▶ _Your objective_
Copy out the entries that follow. Leave none out.

▶ _Information supplied_
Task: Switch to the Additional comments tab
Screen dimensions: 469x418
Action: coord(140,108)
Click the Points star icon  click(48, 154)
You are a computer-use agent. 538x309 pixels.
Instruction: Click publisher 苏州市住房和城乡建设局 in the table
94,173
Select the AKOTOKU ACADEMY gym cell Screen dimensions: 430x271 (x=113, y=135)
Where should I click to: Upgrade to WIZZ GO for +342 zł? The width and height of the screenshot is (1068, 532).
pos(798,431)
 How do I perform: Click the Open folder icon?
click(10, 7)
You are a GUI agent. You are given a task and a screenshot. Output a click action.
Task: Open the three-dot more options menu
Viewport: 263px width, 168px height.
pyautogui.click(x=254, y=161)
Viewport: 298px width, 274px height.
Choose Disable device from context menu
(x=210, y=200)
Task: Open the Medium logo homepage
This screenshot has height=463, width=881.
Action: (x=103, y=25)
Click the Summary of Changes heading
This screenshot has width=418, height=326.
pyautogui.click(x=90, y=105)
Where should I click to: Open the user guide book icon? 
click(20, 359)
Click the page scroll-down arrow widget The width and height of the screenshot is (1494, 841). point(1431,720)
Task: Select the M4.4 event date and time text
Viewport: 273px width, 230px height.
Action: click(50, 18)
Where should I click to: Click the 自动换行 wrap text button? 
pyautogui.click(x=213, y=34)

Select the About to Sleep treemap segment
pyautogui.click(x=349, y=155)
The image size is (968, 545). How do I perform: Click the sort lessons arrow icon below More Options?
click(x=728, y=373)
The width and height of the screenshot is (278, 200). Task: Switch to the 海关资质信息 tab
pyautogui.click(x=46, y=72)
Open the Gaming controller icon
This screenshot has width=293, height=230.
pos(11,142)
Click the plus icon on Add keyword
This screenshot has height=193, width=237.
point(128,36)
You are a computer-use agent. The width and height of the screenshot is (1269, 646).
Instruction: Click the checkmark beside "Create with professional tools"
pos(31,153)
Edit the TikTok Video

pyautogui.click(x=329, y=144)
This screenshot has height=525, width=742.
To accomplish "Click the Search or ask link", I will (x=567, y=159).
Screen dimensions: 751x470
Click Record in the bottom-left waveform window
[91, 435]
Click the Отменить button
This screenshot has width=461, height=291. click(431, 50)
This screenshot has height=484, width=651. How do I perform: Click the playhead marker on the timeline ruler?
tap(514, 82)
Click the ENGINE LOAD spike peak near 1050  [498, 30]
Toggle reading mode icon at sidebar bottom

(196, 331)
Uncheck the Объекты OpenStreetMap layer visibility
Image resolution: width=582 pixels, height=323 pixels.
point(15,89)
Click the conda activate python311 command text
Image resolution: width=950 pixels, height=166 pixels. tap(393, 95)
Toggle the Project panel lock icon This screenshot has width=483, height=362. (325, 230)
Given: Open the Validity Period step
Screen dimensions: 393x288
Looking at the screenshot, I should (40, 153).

▶ _Response to the task_
Task: Switch to the Additional comments tab
Screen dimensions: 469x418
Action: coord(140,108)
Click the Points star icon  click(48, 154)
You are a computer-use agent. 538x309 pixels.
Instruction: Click publisher 苏州市住房和城乡建设局 in the table
94,173
Select the AKOTOKU ACADEMY gym cell Screen dimensions: 430x271 (x=113, y=135)
Where should I click to: Upgrade to WIZZ GO for +342 zł? The width and height of the screenshot is (1068, 532).
pos(798,431)
 How do I perform: Click the Open folder icon?
click(10, 7)
You are a GUI agent. You are given a task and a screenshot. Output a click action.
Task: Open the three-dot more options menu
Viewport: 263px width, 168px height.
pyautogui.click(x=254, y=161)
Viewport: 298px width, 274px height.
Choose Disable device from context menu
(x=210, y=200)
Task: Open the Medium logo homepage
This screenshot has height=463, width=881.
Action: (x=103, y=25)
Click the Summary of Changes heading
This screenshot has width=418, height=326.
pyautogui.click(x=90, y=105)
Where should I click to: Open the user guide book icon? 
click(20, 359)
Click the page scroll-down arrow widget The width and height of the screenshot is (1494, 841). point(1431,720)
Task: Select the M4.4 event date and time text
Viewport: 273px width, 230px height.
Action: click(50, 18)
Where should I click to: Click the 自动换行 wrap text button? 
pyautogui.click(x=213, y=34)

Select the About to Sleep treemap segment
pyautogui.click(x=349, y=155)
The image size is (968, 545). How do I perform: Click the sort lessons arrow icon below More Options?
click(x=728, y=373)
The width and height of the screenshot is (278, 200). Task: Switch to the 海关资质信息 tab
pyautogui.click(x=46, y=72)
Open the Gaming controller icon
This screenshot has width=293, height=230.
pos(11,142)
Click the plus icon on Add keyword
This screenshot has height=193, width=237.
point(128,36)
You are a computer-use agent. The width and height of the screenshot is (1269, 646).
Instruction: Click the checkmark beside "Create with professional tools"
pos(31,153)
Edit the TikTok Video

pyautogui.click(x=329, y=144)
This screenshot has height=525, width=742.
To accomplish "Click the Search or ask link", I will (x=567, y=159).
Screen dimensions: 751x470
Click Record in the bottom-left waveform window
[91, 435]
Click the Отменить button
This screenshot has width=461, height=291. click(431, 50)
This screenshot has height=484, width=651. How do I perform: Click the playhead marker on the timeline ruler?
tap(514, 82)
Click the ENGINE LOAD spike peak near 1050  [498, 30]
Toggle reading mode icon at sidebar bottom

(196, 331)
Uncheck the Объекты OpenStreetMap layer visibility
Image resolution: width=582 pixels, height=323 pixels.
point(15,89)
Click the conda activate python311 command text
Image resolution: width=950 pixels, height=166 pixels. tap(393, 95)
Toggle the Project panel lock icon This screenshot has width=483, height=362. (325, 230)
Given: Open the Validity Period step
Screen dimensions: 393x288
Looking at the screenshot, I should (40, 153).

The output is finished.